Employment Advocacy for Rural Youths

Blog Posts,Projects

The Challenge

Young women seated at a townhall in Abaji, Abuja.
Youths at the Abaji townhall in Abuja.

Many Nigerian youth acquire their skills informally through apprenticeships, on-the-job training, and community mentorship. They are capable workers, but rigid hiring requirements that prioritise formal qualifications over demonstrated ability often shut them out of the labour market.

Nigeria already has a framework designed to fix this. The National Skills Qualifications Framework (NSQF), managed by the National Board for Technical Education (NBTE), provides a structure for recognising and certifying skills regardless of how they were acquired. But in the rural and peri-urban communities of the FCT where it matters most, almost no one had heard of it.

Our Response

Supported by the AU-EU Youth Action Lab, the Employment Advocacy for Rural Youths Project worked across all six area councils of the FCT to close this awareness gap, connecting young people to the frameworks, stakeholders, and pathways that already exist but had not reached them.

Listening to young people first

young men sitting on the floor with rapt attention.
Youths at the AMAC focus group

We began with focus group discussions in each of the six area councils, including women and persons with disabilities in these conversations. The findings were consistent: informal skills are the norm, but without recognised credentials, formal employment remains out of reach. These conversations directly shaped the project’s advocacy strategy.

Townhalls across five area councils

Men and women pose together for a photo in front of a red canopy
Cross-section of participants at the Gwagwalada townhall

We brought rural youths face-to-face with government officials, private sector representatives, and skills development agencies to demystify the NSQF. We covered what it is, how to access certification, and what it means for employability. Each townhall produced a communiqué documenting stakeholder commitments, giving communities a tool to hold decision-makers accountable.

Skills O'Clock Radio

A 10-episode radio programme brought the conversation to a wider audience, featuring public and private sector stakeholders discussing practical routes to skills recognition and certification. Listeners who had never encountered the NSQF called in to learn more.

Partnerships

The project formalised a Memorandum of Understanding with the NBTE to promote NSQF awareness and expand skills recognition.

We partnered with GYSAPEO to reach youth clusters and grassroots networks, collaborated with the FCT Department of Mass Education on radio and town hall engagements, and worked with Stonebuilt Concepts and Mastermind Culinary Institute, a TVET centre offering NSQF certification, to connect youths directly to skills development and employment opportunities.

The project’s documentary premiere convened stakeholders from across sectors, and the work was covered by The Guardian Nigeria, Media 360 Impact, The Sight News  and other media partners.

Impact

A beneficiary at one of our townhalls

 

Over 250 youths were reached directly through focus groups and town halls. More than 1,000 were reached through radio and social media. Twenty stakeholders across government, the private sector, and civil society were engaged.

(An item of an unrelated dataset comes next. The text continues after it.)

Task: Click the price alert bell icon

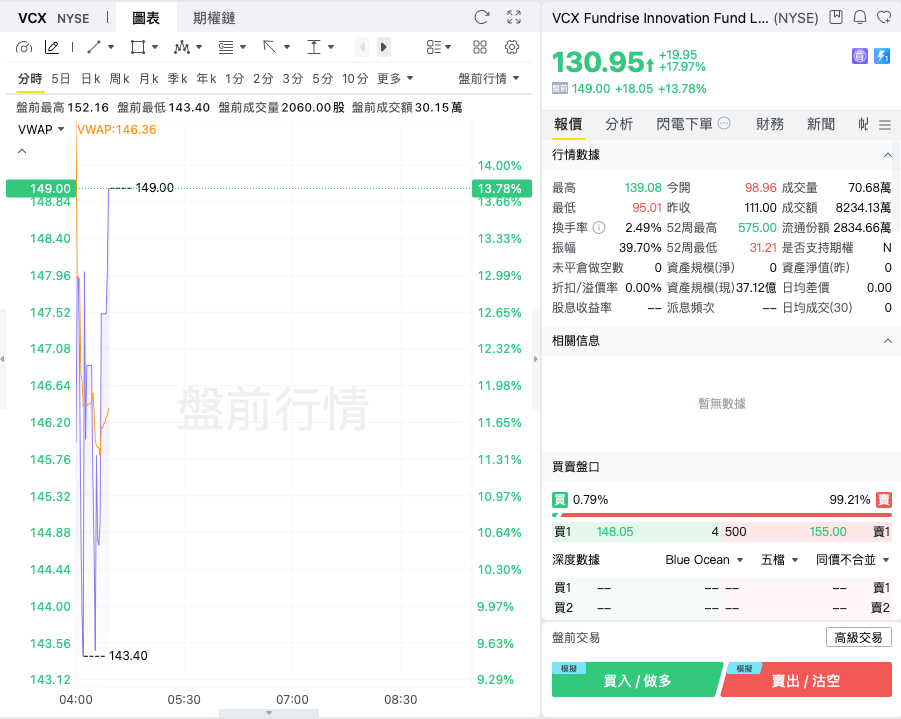Action: pos(859,17)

At the Abaji town hall, a young participant demonstrated his skills and secured a service contract from a private sector stakeholder during the session. Following the Bwari town hall, the FCT Agency for Mass Education initiated plans to establish a training centre in the Bmuko community.

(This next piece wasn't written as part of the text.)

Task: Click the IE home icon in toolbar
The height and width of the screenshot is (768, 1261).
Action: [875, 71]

Communiqués from the meetings are now in use as community-level accountability tools. And peer learning emerged organically — skilled youths at multiple sessions expressed willingness to mentor others, opening the door to community-led skills transfer.

Challenges

Private sector engagement was the steepest challenge. Many employers operate entrenched recruitment systems and were reluctant to consider the NSQF as a credible hiring framework.

Lessons Learned

Team Teach the Child and participants at the Documentary premiere

The government must lead NSQF implementation before the private sector will follow. Many employers told us this consistently, that they will not adjust hiring practices until the regulatory environment makes it necessary. Future advocacy needs to target policy enforcement alongside employer awareness.

There is also a significant gap between government youth-focused initiatives and the communities they are designed for. Many of the young people we worked with had never heard of programmes that already exist to serve them. That gap is a communications failure, and closing it requires deliberate investment in how government agencies reach their audiences.

What's Next

The Employment Advocacy for Rural Youths Project has moved the conversation forward in the FCT, but the work of connecting skilled youths to recognised pathways and dignified employment is far from finished.

With the NBTE partnership formalised, community-level accountability tools in place, and a two-year MOU providing institutional backing, the foundation exists for sustained work. The next phase will focus on supporting youths through the NSQF certification process and building the case for private sector adoption of skills-based hiring in the FCT.